1. Urine smells slightly of ammonia.

2. Urine is an amber color.

3. Urine is slightly cloudy.

4. Urine is dark brown.

6. A patient in a long-term facility has a retention catheter in place. The nurse identifies Risk for infection as a nursing diagnosis. Which urine abnormality supports the choice of this diagnosis?

1. Glycosuria

2. Ketonuria

3. Presence of casts

4. Presence of bilirubin

7. A patient is admitted with urinary retention. There is an order to insert a Foley catheter into his bladder. He attempts to void and passes 100 mL of urine. Before catheterization, the nurse should:

1. use a condom catheter with a leg bag.

2. wait 2 hours and have him try to void again.

3. have him drink 2 to 3 glasses of water.

4. perform a bladder scan to determine amount of urine retained.

8. The nurse is catheterizing a male patient, who is confused. He moves several times during the procedure despite repeated verbal instructions to remain calm, quiet, and still. Which nursing diagnosis is the priority related to the presence of the catheter for this patient?

1. Risk for injury

2. Risk for infection

3. Noncompliance

4. Deficient knowledge

9. The nurse is catheterizing a male patient. Resistance is met. The nurse should:

1. apply more pressure with a twisting motion to insert the catheter.

2. obtain a new sterile kit and try again with a sterile Coudé catheter.

3. ask him to take a deep breath and slowly exhale as the catheter is inserted.

4. discontinue the procedure and try again after the patient relaxes.

10. A fracture pan is generally used for a patient who has:

1. bowel and bladder incontinence.

2. musculoskeletal problems.

3. obesity and immobility.

4. weakness and cardiac failure.

11. Which urine characteristic suggests that the patient might be dehydrated?

1. Urine specific gravity of 1.035

2. Urine pH of 6.0

3. Urine is straw colored

4. Urine is positive for bilirubin

12. The patient complains of urinary frequency, urgency, and burning.

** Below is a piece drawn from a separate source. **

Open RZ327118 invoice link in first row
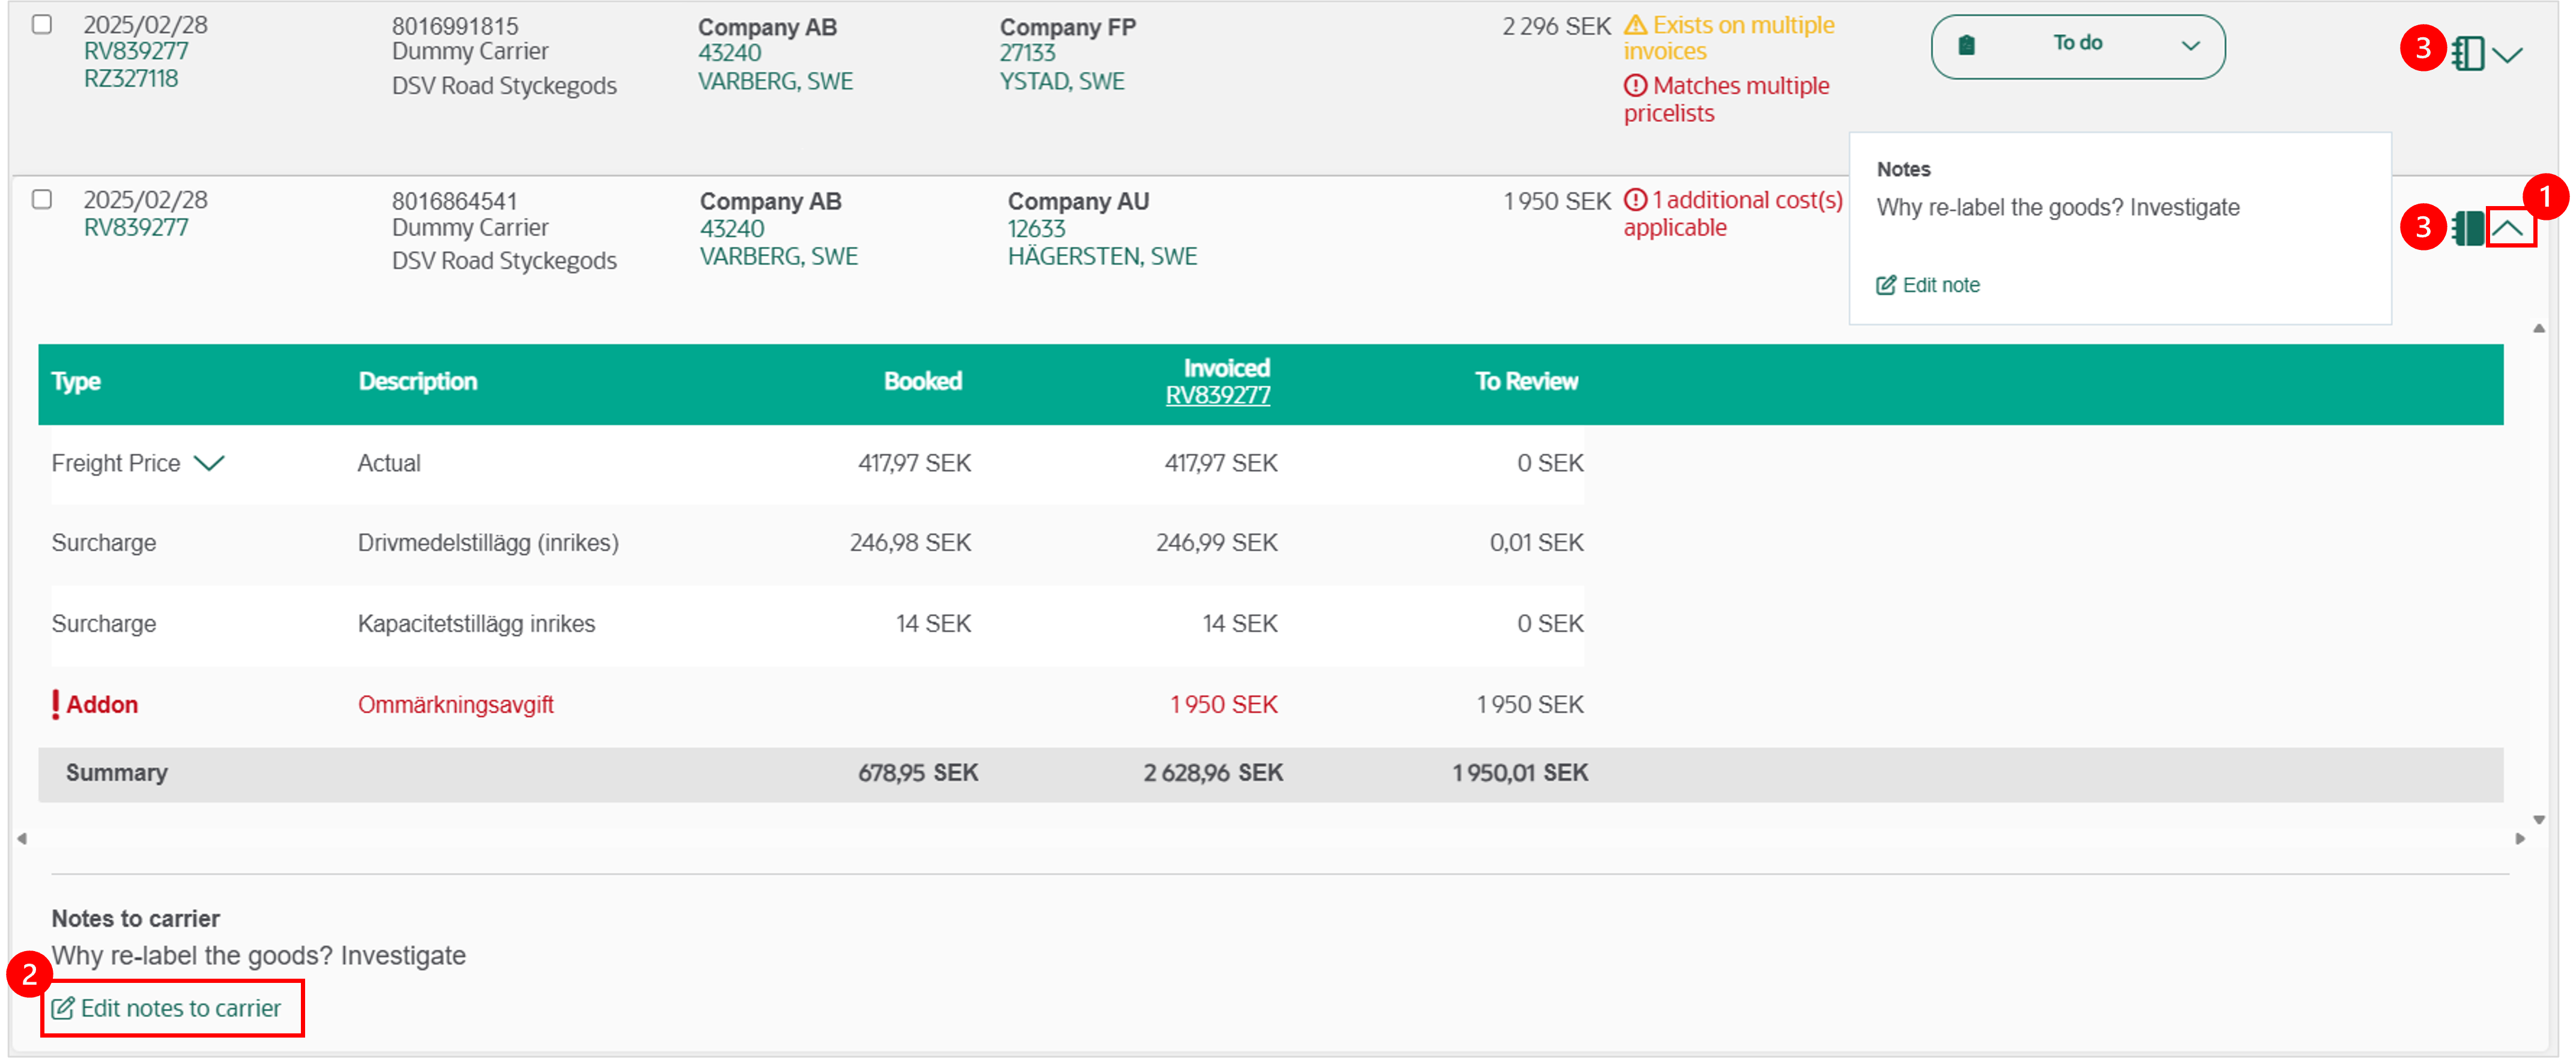 (x=131, y=78)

Which nursing action should be done first?

1. Obtain an order for a urinalysis.

2. Check the patient’s temperature.

3. Encourage the patient to take fluids.

4. Notify the RN or the MD about the problem.

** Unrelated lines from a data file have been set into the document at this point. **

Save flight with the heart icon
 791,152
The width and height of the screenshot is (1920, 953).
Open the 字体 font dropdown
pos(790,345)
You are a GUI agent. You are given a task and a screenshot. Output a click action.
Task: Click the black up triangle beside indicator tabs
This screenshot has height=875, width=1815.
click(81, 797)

13. The purpose of clamping the catheter tubing when irrigating the bladder is to:

1. prevent urine from draining into the bag.

2. hold the solution in the bladder.

3. prevent the solution from going directly into the bag.

4. prevent urine from being drawn back into the catheter.

14. Which of the following statements by the patient indicates that she understands how to perform the clean-catch method for a urine specimen?

1. “I should clean my genital area first, pee into the cup, and then re-clean myself.”

2. “I should fill the cup completely and save it in the refrigerator.”

3. “I should keep the contents of the kit sterile at all times.”

4. “I should clean myself first, pee a little into the toilet, and then pee into the cup.”

15. The patient had a resection of the prostate gland yesterday and has a three-way catheter for continuous irrigation. The draining urine is very red. This means that the nurse needs to:

1. notify the physician immediately.

2. increase the rate of flow of the irrigation solution.

3. increase his fluid intake to 4000 mL per 24 hours.

4. empty the drainage bag to prevent clotting.

16. A 24-hour urine specimen is ordered for a patient. The UAP discards some of the urine that should have been saved. Which is the most appropriate nursing action?

1. Verbally reprimand the nursing assistant.

2. Make a note to extend the urine collection period.

3. Continue the urine collection and label the specimen.

4. Notify the RN about the incident and restart the test.

17. A nurse is caring for a patient who is incontinent. What is the priority action?

1. Assist the patient to void every 2 hours.

2. Decrease the fluid intake, especially in the evening.

3. Gather data to find the cause of incontinence.

4. Encourage expression of feelings such as embarrassment.

CRITICAL THINKING ACTIVITIES Read each clinical scenario and discuss the questions with your classmates.

Scenario A

What assessment data would you need to determine whether the patient has a urinary tract infection?

Scenario B

How would you explain to a patient what a catheterization procedure is like?

Scenario C

What measures would you use to assist a patient to urinate?